TASK BRIEF: Could you output each line of the data that follows exactly?

[Collected data]

--- START ---

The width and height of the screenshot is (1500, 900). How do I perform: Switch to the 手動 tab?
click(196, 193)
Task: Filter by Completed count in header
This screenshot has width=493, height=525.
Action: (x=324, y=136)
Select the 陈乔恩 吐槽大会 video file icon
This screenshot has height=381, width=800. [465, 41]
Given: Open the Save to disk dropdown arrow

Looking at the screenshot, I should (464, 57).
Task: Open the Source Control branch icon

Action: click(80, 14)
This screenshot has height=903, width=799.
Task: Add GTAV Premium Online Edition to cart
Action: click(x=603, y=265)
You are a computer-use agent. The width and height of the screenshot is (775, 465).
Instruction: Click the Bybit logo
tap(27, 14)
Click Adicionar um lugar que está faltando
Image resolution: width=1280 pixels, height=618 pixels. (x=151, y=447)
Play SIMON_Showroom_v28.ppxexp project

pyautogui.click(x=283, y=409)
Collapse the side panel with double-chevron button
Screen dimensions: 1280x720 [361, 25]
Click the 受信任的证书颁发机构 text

--- END ---

RESPONSE FOR THIS EXERCISE:
The width and height of the screenshot is (1500, 900). How do I perform: Switch to the 手動 tab?
click(196, 193)
Task: Filter by Completed count in header
This screenshot has width=493, height=525.
Action: (x=324, y=136)
Select the 陈乔恩 吐槽大会 video file icon
This screenshot has height=381, width=800. [465, 41]
Given: Open the Save to disk dropdown arrow

Looking at the screenshot, I should (464, 57).
Task: Open the Source Control branch icon

Action: click(80, 14)
This screenshot has height=903, width=799.
Task: Add GTAV Premium Online Edition to cart
Action: click(x=603, y=265)
You are a computer-use agent. The width and height of the screenshot is (775, 465).
Instruction: Click the Bybit logo
tap(27, 14)
Click Adicionar um lugar que está faltando
Image resolution: width=1280 pixels, height=618 pixels. (x=151, y=447)
Play SIMON_Showroom_v28.ppxexp project

pyautogui.click(x=283, y=409)
Collapse the side panel with double-chevron button
Screen dimensions: 1280x720 [361, 25]
Click the 受信任的证书颁发机构 text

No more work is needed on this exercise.